LoRA is a method designed to update only a small portion of the model parameters during the fine-tuning process. This approach significantly reduces the computational cost and memory footprint, making it feasible to fine-tune large models on limited resources.

The key parameters in LoRA configuration:

• lora_alpha: Controls the scaling of the LoRA parameters. A value of 16 is a good starting point, balancing between the model's adaptability and its original knowledge retention.
• lora_dropout: Specifies the dropout rate for the LoRA layers, set at 0.1 to prevent overfitting.
• lora_r: Defines the rank of the adaptation, set at 64, indicating the size of the low-rank matrices.
• bias: Set to "none" to indicate that no bias is used in the LoRA adaptation.
• task_type: Specifies the type of task, in this case, "CAUSAL_LM" for causal language modeling.

• output_dir: The directory where the output files will be saved.
• per_device_train_batch_size: Batch size per device, set to 4 to balance between training speed and memory usage.
• gradient_accumulation_steps: Number of steps to accumulate gradients before updating model parameters.
• optim: Specifies the optimizer, using "paged_adamw_32bit" for efficient memory usage.
• logging_steps: Determines how often to log training information.
• learning_rate: The initial learning rate for training, with 1e-4 as a starting point.
• fp16: Enables mixed-precision training to reduce memory consumption.
• max_grad_norm: The maximum gradient norm for gradient clipping, preventing exploding gradients.
• max_steps: The total number of training steps.
• warmup_ratio: The proportion of training to perform linear learning rate warmup.
• group_by_length: Enables grouping of training data by length for more efficient padding.
• lr_scheduler_type: The type of learning rate scheduler to use, with options like "cosine" for cosine learning rate decay.

• Adjusting hyperparameters such as learning_rate, and lr_scheduler_type based on initial training outcomes can further optimize the fine-tuning process for better model performance.
• The choice between "cosine" and "constant" learning rate scheduler can impact the model's learning trajectory and final performance. Experimenting with both can help identify the most effective approach for your specific task and dataset.

model.push_to_hub('yourHF/model_name')
tokenizer.push_to_hub('yourHF/model_name')

The final part of the finetuning script is used to save to HuggingFace.

Directory contains scripts for fine-tuning the LLaMA model to process tabular data for anomaly detection tasks. The focus is on training the model to accurately identify and report anomalies within structured datasets.

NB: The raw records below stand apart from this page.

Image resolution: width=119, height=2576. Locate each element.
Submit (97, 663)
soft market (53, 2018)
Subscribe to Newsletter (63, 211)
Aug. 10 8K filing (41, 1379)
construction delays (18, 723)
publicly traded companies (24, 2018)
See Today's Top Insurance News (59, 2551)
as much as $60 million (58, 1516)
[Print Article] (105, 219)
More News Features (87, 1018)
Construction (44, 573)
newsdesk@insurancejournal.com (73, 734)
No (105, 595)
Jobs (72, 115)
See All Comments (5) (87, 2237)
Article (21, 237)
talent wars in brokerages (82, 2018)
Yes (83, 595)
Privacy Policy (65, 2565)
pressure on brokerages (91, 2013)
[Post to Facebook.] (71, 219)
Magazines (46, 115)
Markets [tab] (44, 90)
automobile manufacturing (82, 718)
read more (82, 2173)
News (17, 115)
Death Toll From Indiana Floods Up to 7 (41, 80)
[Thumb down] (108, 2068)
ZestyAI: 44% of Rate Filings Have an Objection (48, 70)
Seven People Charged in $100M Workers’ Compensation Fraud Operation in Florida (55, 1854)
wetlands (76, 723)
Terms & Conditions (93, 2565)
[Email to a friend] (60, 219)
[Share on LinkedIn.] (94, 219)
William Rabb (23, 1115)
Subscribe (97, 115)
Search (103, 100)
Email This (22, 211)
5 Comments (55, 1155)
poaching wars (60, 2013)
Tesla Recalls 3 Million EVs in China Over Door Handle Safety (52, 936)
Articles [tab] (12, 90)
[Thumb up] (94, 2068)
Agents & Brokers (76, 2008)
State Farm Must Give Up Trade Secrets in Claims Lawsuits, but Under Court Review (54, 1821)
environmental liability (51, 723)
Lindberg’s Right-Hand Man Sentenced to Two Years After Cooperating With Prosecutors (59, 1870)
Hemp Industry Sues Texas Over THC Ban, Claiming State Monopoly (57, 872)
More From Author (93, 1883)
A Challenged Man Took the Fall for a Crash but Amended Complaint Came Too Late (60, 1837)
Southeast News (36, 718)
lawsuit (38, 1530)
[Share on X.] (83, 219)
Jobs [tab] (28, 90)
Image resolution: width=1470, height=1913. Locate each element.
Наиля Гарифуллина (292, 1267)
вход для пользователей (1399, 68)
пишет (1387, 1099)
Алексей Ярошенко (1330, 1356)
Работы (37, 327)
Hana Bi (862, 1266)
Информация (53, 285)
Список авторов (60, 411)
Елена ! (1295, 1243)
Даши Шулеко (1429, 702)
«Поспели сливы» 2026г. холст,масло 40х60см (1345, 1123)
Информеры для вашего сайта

The BGP features were extracted from a different repository: BGP_data_analysis. THe scripts are intended to enhance the model’s capabilities in handling tabular data, making it proficient in tasks such as anomaly detection. The tabular data are preprocessed into the following format:

[TAB] col: | timestamp | asn | num_routes | num_new_routes | num_withdrawals | num_origin_changes | num_route_changes | max_path_length | avg_path_length | max_edit_distance | avg_edit_distance | num_announcements | num_unique_prefixes_announced | row 1: | 2022-03-28 09:35:00 | 8342.0 | 0.0 | 0.0 | 0.0 | 0.0 | 0.0 | 0.0 | 0.0 | 0.0 | 0.0 | 0.0 | 0.0 |

Evaluation directory contains evaluation scripts. The script begins by loading the fine-tuned LLaMA model, preparing it for the evaluation process. It includes procedures to feed prompts to the model and the model's response based on the prompts. In addition, the script contains specialized code to evaluate the model's knowledge of BGP. This evaluation focuses on the accuracy of the model's responses to BGP-related prompts.